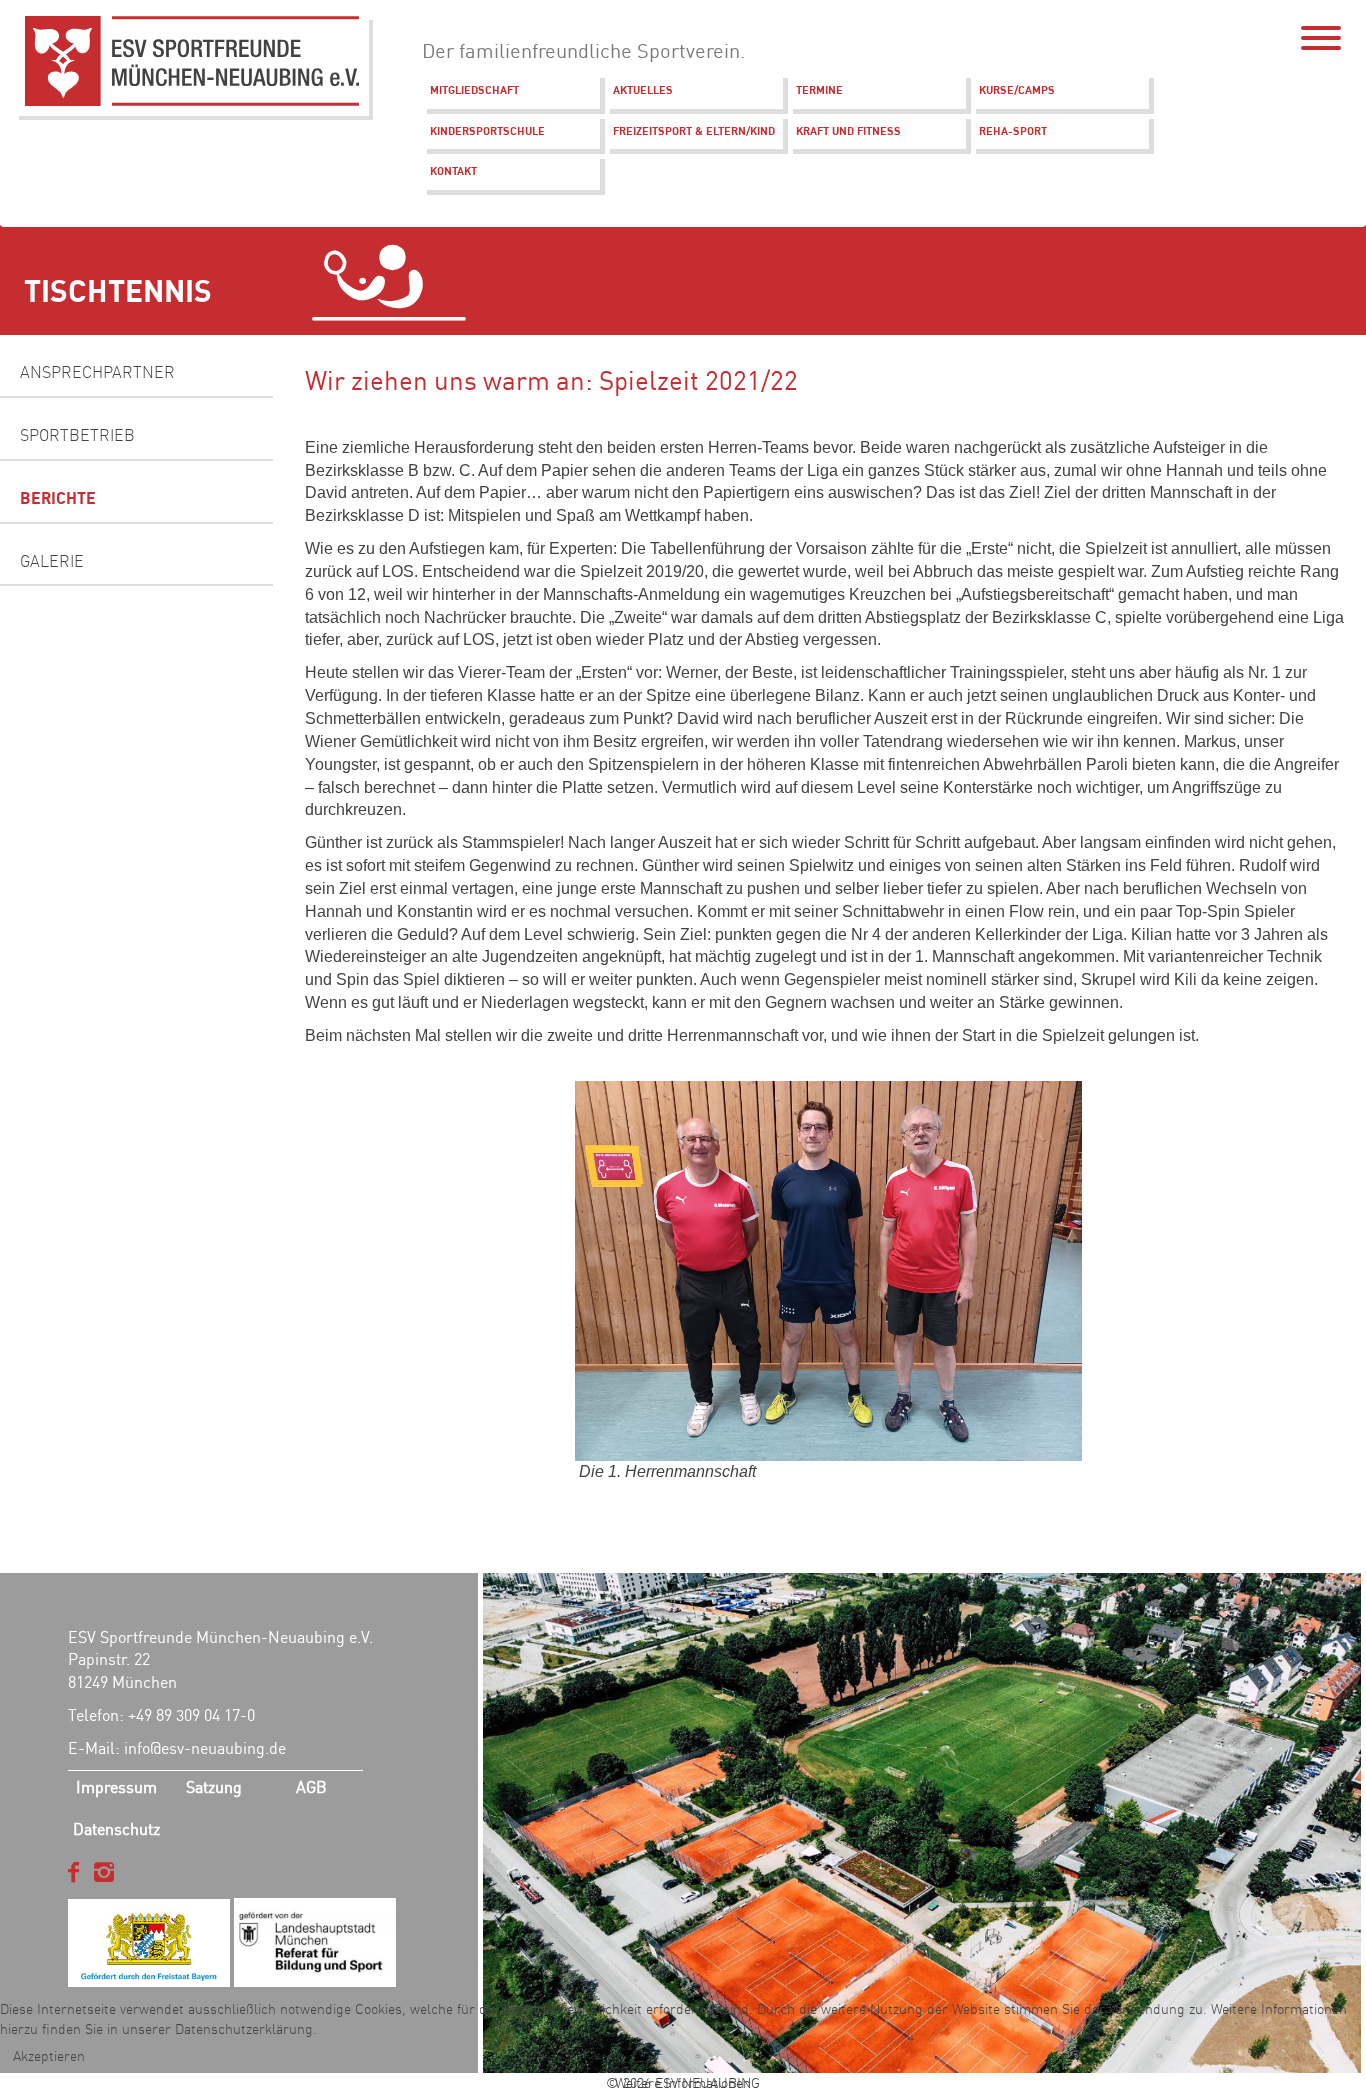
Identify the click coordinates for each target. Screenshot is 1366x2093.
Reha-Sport (1013, 131)
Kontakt (453, 171)
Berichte (58, 498)
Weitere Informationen (683, 2083)
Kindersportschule (487, 131)
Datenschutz (116, 1829)
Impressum (116, 1787)
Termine (819, 90)
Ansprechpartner (97, 372)
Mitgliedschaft (474, 90)
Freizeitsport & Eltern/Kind (694, 131)
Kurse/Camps (1017, 90)
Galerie (52, 561)
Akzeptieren (49, 2056)
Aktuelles (643, 90)
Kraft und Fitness (848, 131)
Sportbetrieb (77, 435)
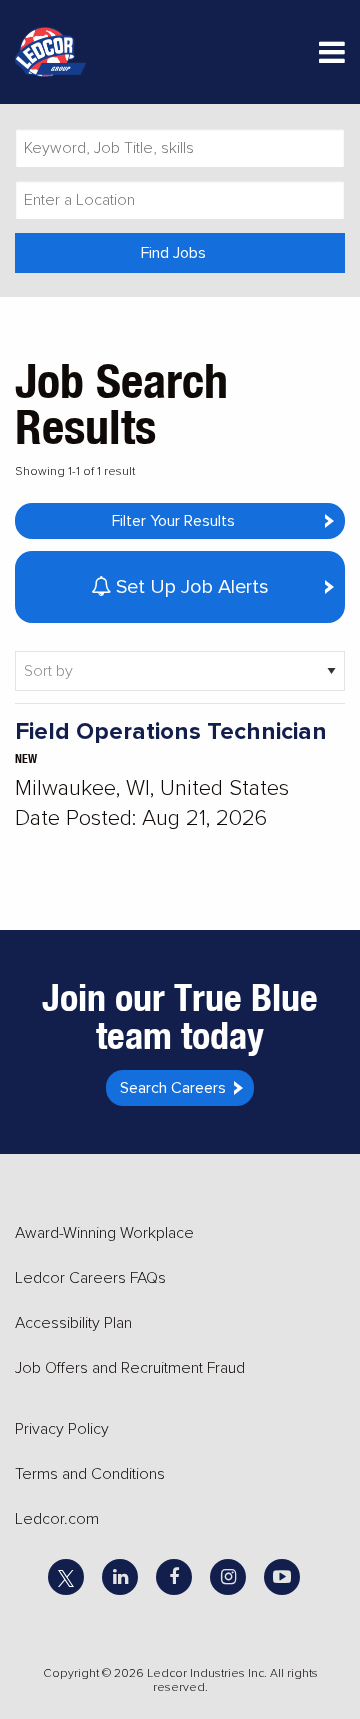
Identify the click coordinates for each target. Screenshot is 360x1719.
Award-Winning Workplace (104, 1233)
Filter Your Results (173, 521)
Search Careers (173, 1088)
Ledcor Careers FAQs (90, 1278)
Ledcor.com (57, 1519)
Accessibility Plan (73, 1323)
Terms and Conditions (90, 1474)
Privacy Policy (62, 1429)
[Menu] (332, 56)
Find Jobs (173, 253)
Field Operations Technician (171, 731)
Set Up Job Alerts (190, 587)
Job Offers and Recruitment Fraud (130, 1368)
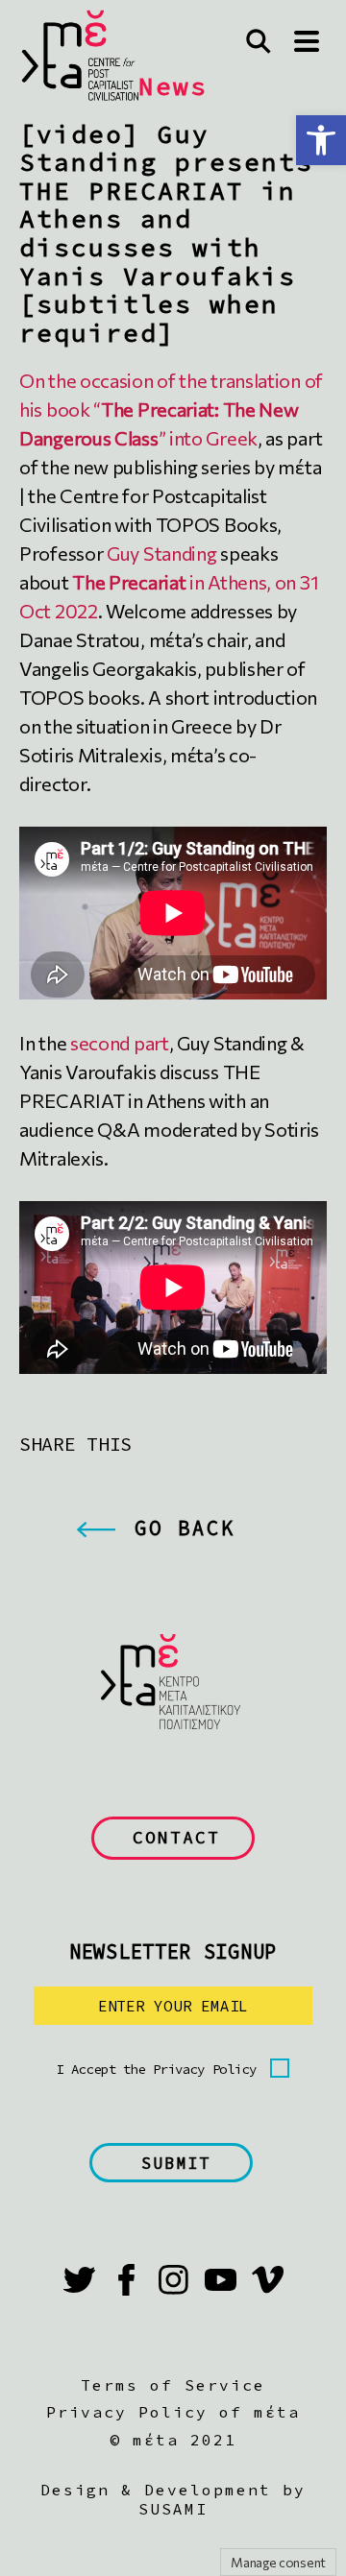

# What you will do
An exact copy of the records above is needed, free of pictures.

# The answer
Identify the click coordinates for each target. Screenshot is 1366x2093.
Reha-Sport (1013, 131)
Kontakt (453, 171)
Berichte (58, 498)
Weitere Informationen (683, 2083)
Kindersportschule (487, 131)
Datenschutz (116, 1829)
Impressum (116, 1787)
Termine (819, 90)
Ansprechpartner (97, 372)
Mitgliedschaft (474, 90)
Freizeitsport & Eltern/Kind (694, 131)
Kurse/Camps (1017, 90)
Galerie (52, 561)
Akzeptieren (49, 2056)
Aktuelles (643, 90)
Kraft und Fitness (848, 131)
Sportbetrieb (77, 435)
Identify the click coordinates for each target. Screenshot is 360x1719.
Award-Winning Workplace (104, 1233)
Filter Your Results (173, 521)
Search Careers (173, 1088)
Ledcor Careers FAQs (90, 1278)
Ledcor.com (57, 1519)
Accessibility Plan (73, 1323)
Terms and Conditions (90, 1474)
Privacy Policy (62, 1429)
[Menu] (332, 56)
Find Jobs (173, 253)
Field Operations Technician (171, 731)
Set Up Job Alerts (190, 587)
Job Offers and Recruitment Fraud (130, 1368)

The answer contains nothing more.